Até agora os EUA conseguiram se manter fora dos problemas dessa magnitude. Porém, à medida que as vozes do ajuste fiscal se intensificam, poderemos aguardar um futuro não muito desprovido das experiências letãs, grega e argentina. Ao povo da Islândia coube a tarefa de levantar-se pela primeira vez diante desta loucura neoliberal crescente. Num referendum histórico, mais de 90% da população rechaçou uma proposta de devolução de bilhões de libras esterlinas emprestadas pela Grã Bretanha e Holanda em compensação aos depositantes de um banco islandês quebrado.
Tivessem aceitado esse acordo, os cidadãos islandeses teriam arcado com uma dívida adicional de 16 mil dólares cada um, para poder compensar o Reino Unido e a Holanda com um montante de 5,3 bilhões de dólares, pela quebra de seus bancos locais. Isso, num país de só 300 mil cidadãos. O voto negativo já impulsionou as agências classificadoras de risco a degradarem o país totalmente, e deixaram um crédito prometido pelo FMI no limbo. Os “experts” proclamam que isso é um desastre para a Islândia, mas tanto eles como seus aliados na banca devem é estar mortos de medo com o resultado de um referendum que demonstra às claras que um cão de guarda dos resgates internacionais é verdadeiramente impotente quando o povo de uma nação receptora do resgate se nega a aceitar o presente envenenado de uma “salvação” econômica que não faz senão criar um país de cidadãos degradados à servidão por dívida.
Chegou a hora de seguirmos os caminhos traçados pelos liliputienses da Islândia: derrocar o Juggernaut (*) rentista, antes dele pôr fim a sua tarefa. É tempo de tirar o vampiro da nossa frente para podermos voltar a ver a luz do dia e deixar que alguma aparência de humanidade volte a florescer. Felizmente, a Islândia representa o futuro, não a Letônia.
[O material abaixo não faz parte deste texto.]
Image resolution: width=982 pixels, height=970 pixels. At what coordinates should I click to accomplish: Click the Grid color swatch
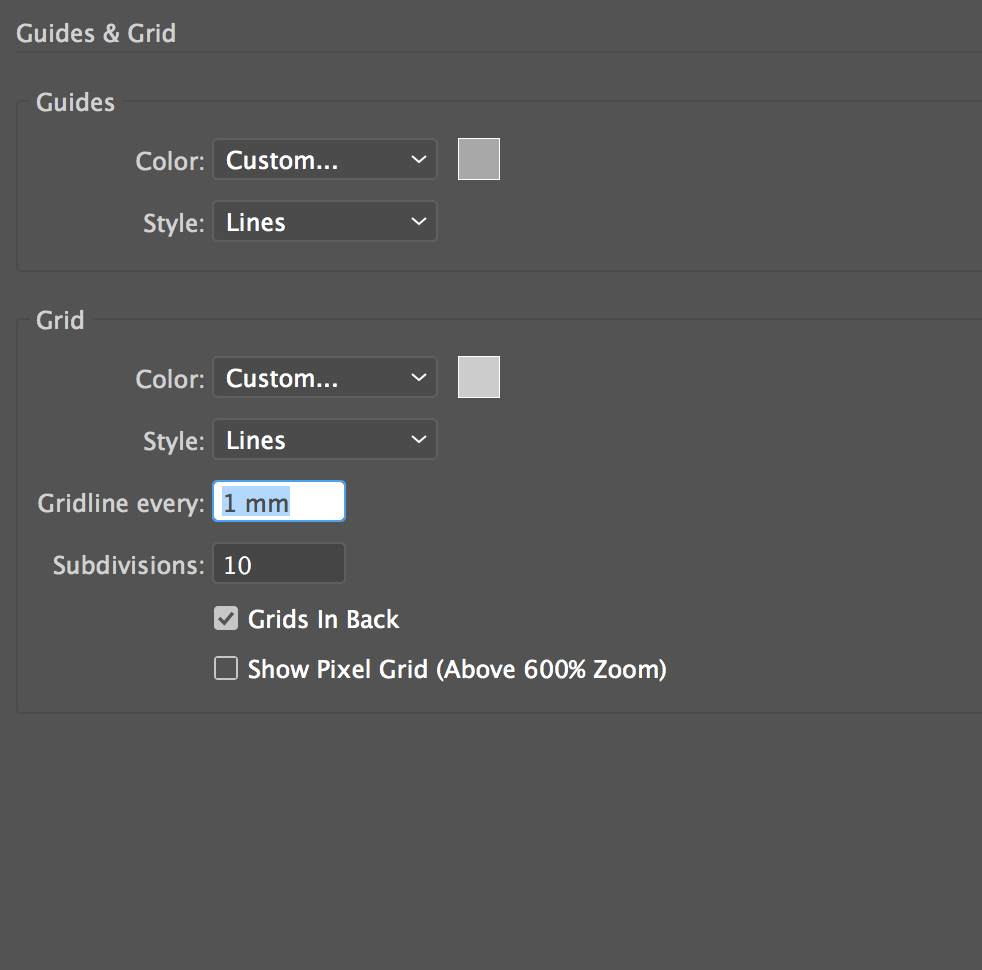479,377
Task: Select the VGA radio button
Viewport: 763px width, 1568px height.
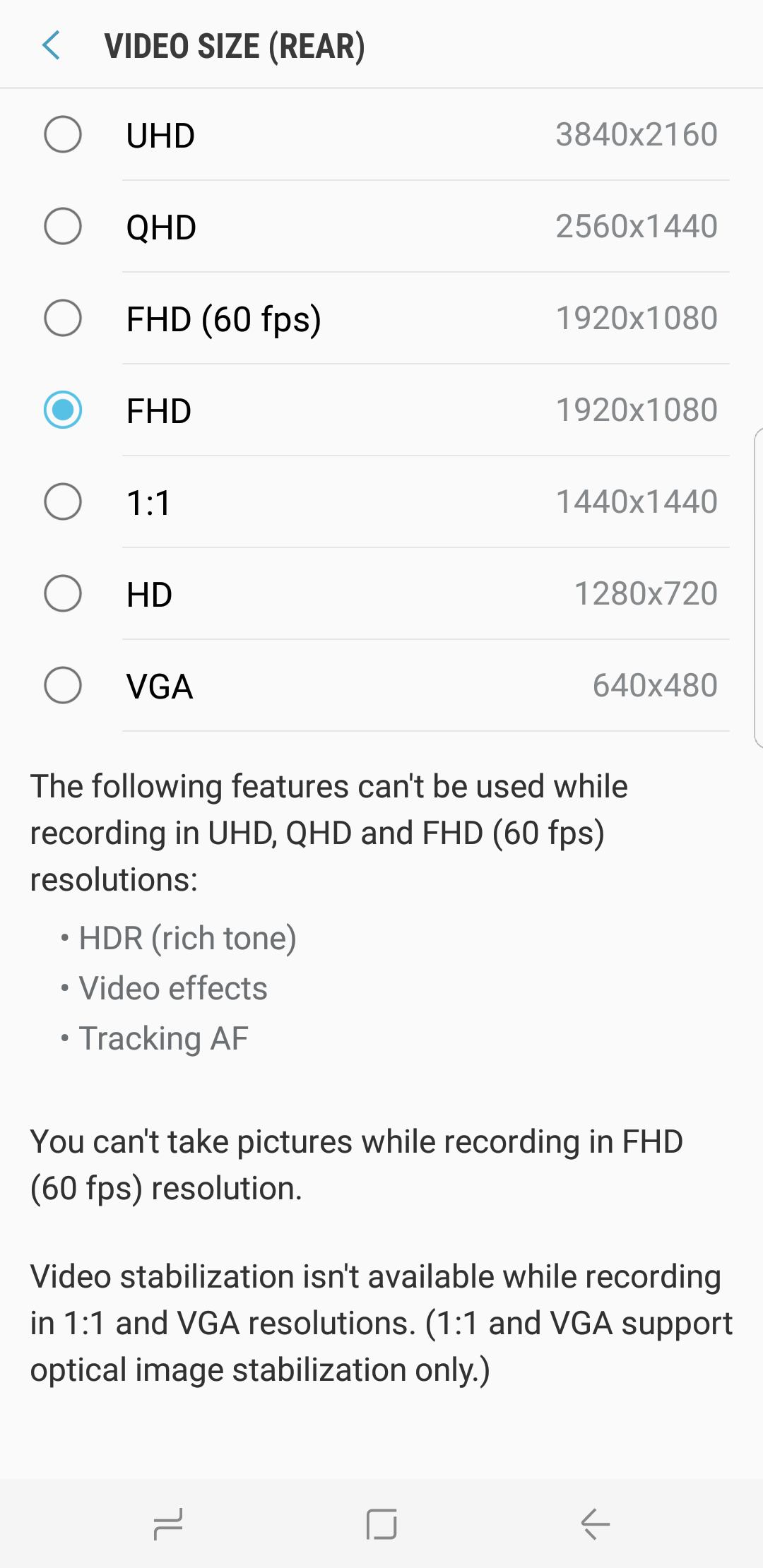Action: coord(63,685)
(*) Nota dos autores - “Juggernaut” é o nome do misterioso chantagista do barco Britannia, no filme “Juggernaut – Inferno em Alto Mar", dirigido por Ian Holt, em 1974.
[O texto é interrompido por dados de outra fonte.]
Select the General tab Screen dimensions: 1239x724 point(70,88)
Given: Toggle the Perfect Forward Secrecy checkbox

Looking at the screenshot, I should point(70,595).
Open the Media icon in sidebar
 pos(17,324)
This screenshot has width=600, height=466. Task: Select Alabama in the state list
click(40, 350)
(**) Nota de tradução - No site www.interfilmes.com pode-se ler uma sinopse do filme que talvez ajude a entender o seu lembrete pelos autores: “Um maníaco desconhecido está ameaçando uma companhia de navegação de explodir o transatlântico de luxo Britannic, em alto mar com 1200 passageiros. Ele pede 500 mil libras esterlinas de resgate, caso contrário sete bombas explodirão a bordo. Um experiente esquadrão anti-bombas entra em ação, e será necessária muita habilidade para desarmá-las.
SOBRE OS AUTORES: Marshall Auerback, é analista econômico e membro conselheiro do Instituto Franklin e Eleanor Roosevelt, onde colabora com o projeto de política alternativa new deal 2.0 (www.newdeal20.org). Rob Parenteau é o proprietário do MacroStrategy Edge. Editor do Richebacher Letter, é pesquisador do Levy Economics Institute.